Jon Olsen's primary research interests involve issues of memory and historical consciousness in modern Germany, especially in post-1945 East Germany. He is currently working on revising a manuscript for publication that looks at how the East German regime attempted to manipulate popular perceptions of the past as a means to legitimize its control over society. His teaching interests build on his areas of research. He teaches courses in the UMass Public History program that deal with new media, digital history, and theories of memory culture and historical consciousness.
He earned his B.A. in German, Russian Studies, and History at St.
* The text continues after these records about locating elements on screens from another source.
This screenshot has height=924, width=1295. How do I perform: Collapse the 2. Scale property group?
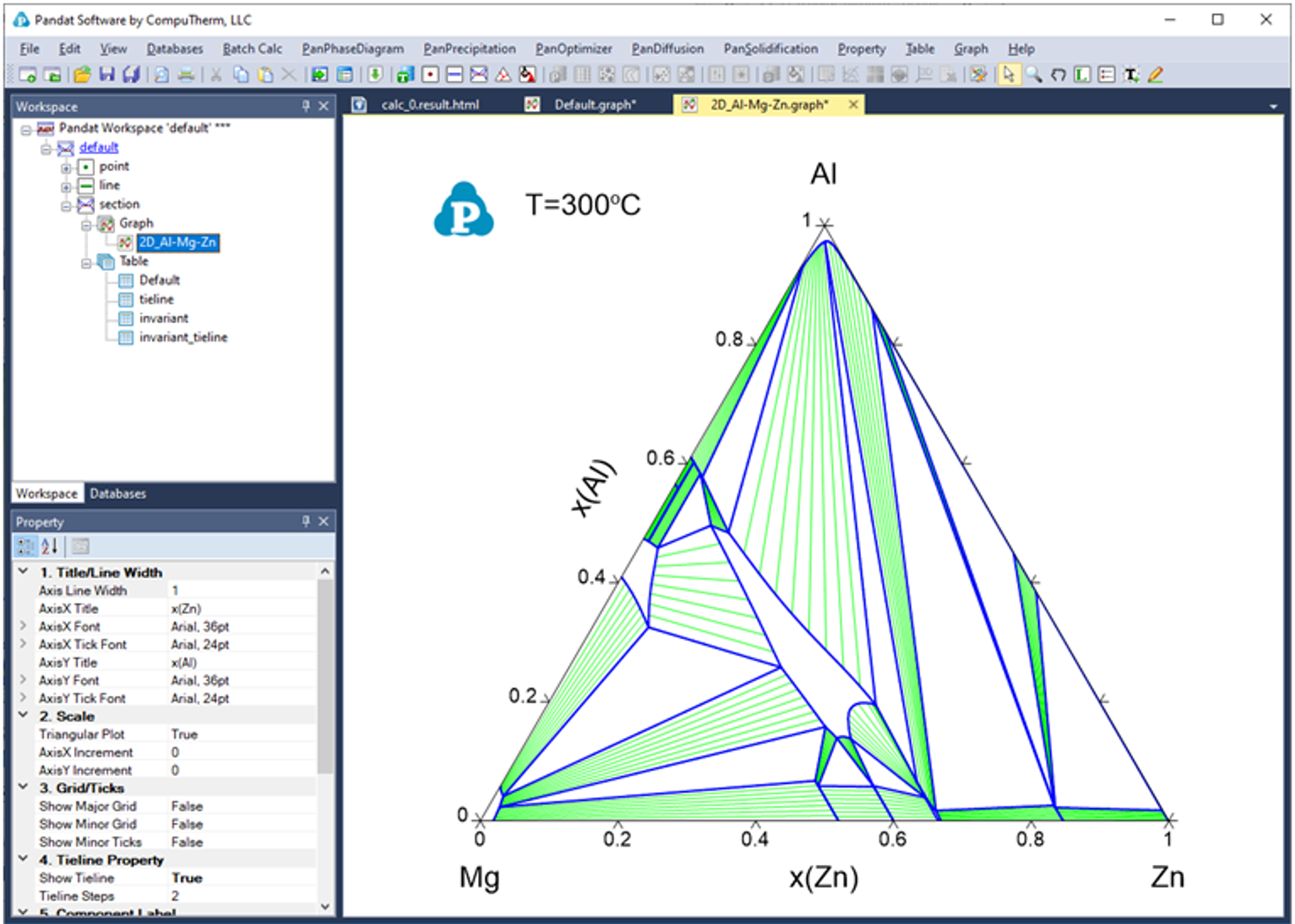(23, 716)
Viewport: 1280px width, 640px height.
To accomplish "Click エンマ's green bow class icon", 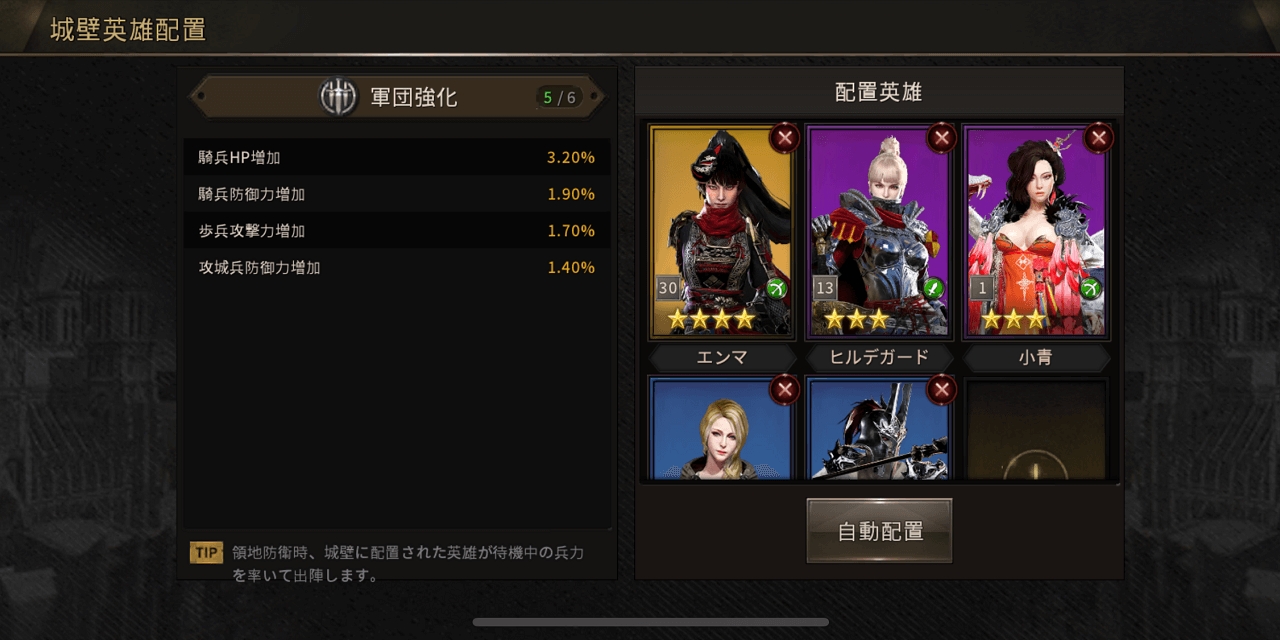I will point(777,289).
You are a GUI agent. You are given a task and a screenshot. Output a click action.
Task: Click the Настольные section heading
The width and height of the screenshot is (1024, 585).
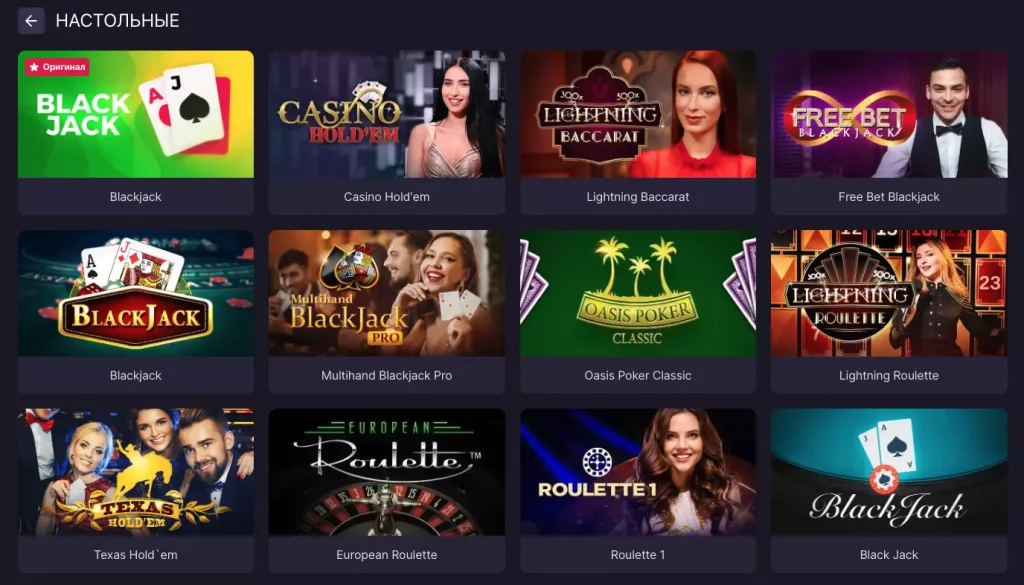118,21
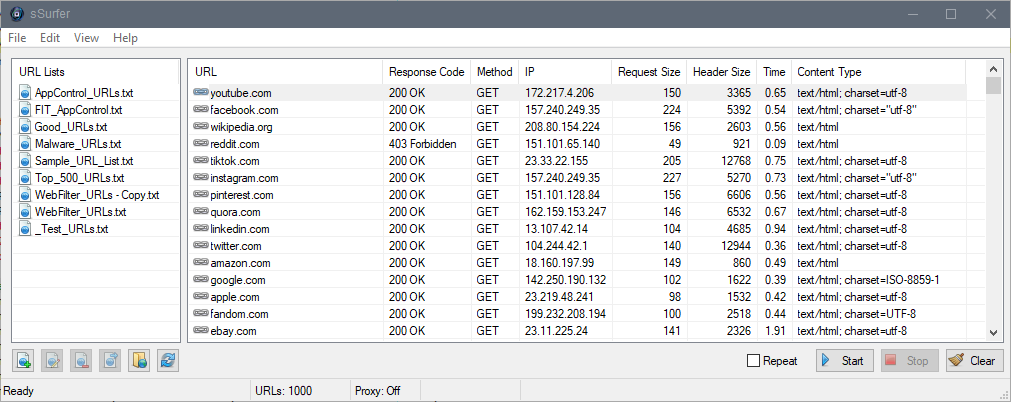Click the export URL list arrow icon
1011x402 pixels.
110,361
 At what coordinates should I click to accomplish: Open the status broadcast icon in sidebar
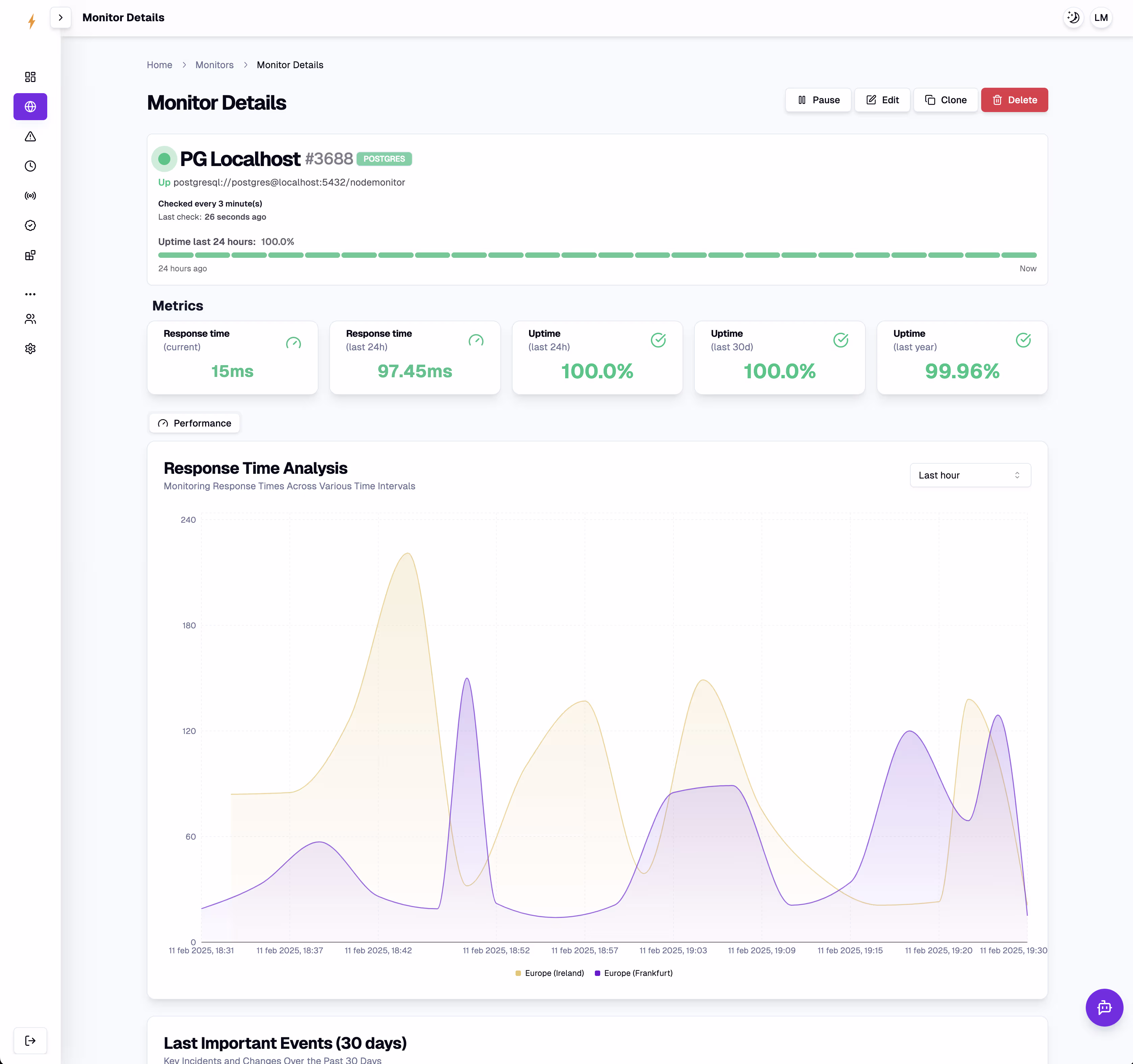coord(30,195)
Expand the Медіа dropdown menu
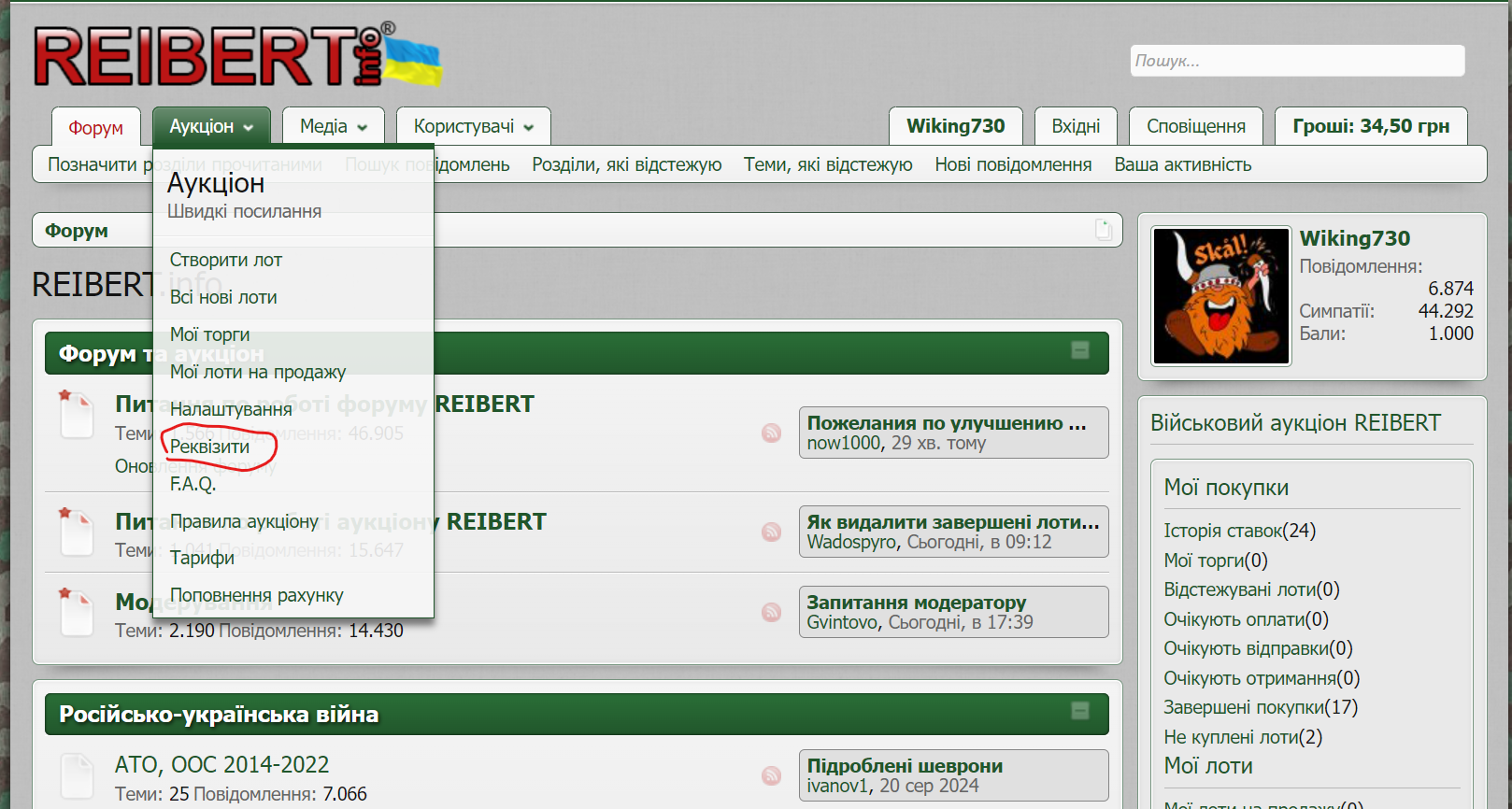 tap(333, 126)
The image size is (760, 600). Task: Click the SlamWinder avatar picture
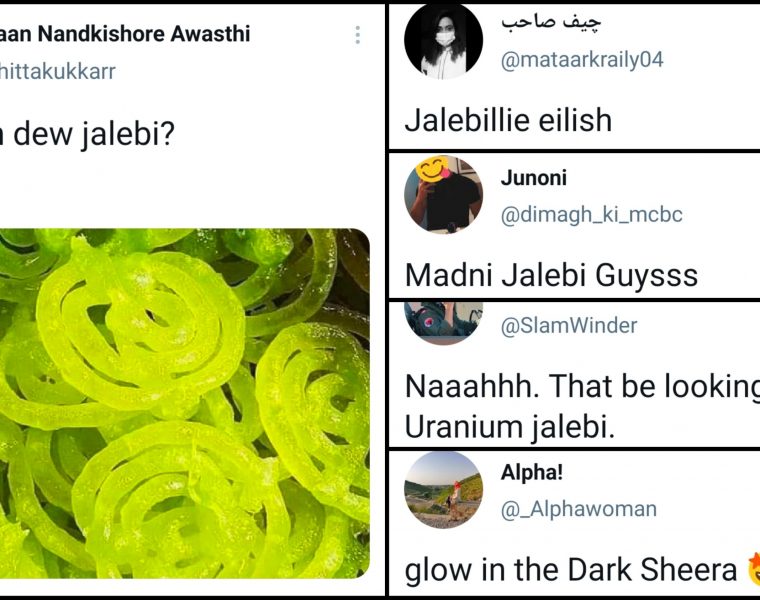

Olaf College in 1993. He earned his M.A. German and European Studies at Georgetown University. In 1997-1998, he was a fellow of the Robert Bosch Foundation in Germany, where he worked as a speech-writer and advisor to Markus Meckel, a member of the German Parliament and East Germany’s last Foreign Minister, and served on the planning staff for a new museum (Zeitgeschichtliches Forum) in Leipzig, Germany that focuses on the history of East Germany. Following his stay in Germany he returned to the U.S. to study at the University of North Carolina at Chapel Hill, where he completed his Ph.D. in German history in 2004.
Before coming to UMass he was a post-doctoral fellow at George Mason University, where he also was the editor of Making the History of 1989 an online e-learning project commemorating the 1989 revolutions of Eastern Europe. He have also held Visiting Assistant Professor positions at the College of William and Mary and at Texas Tech University.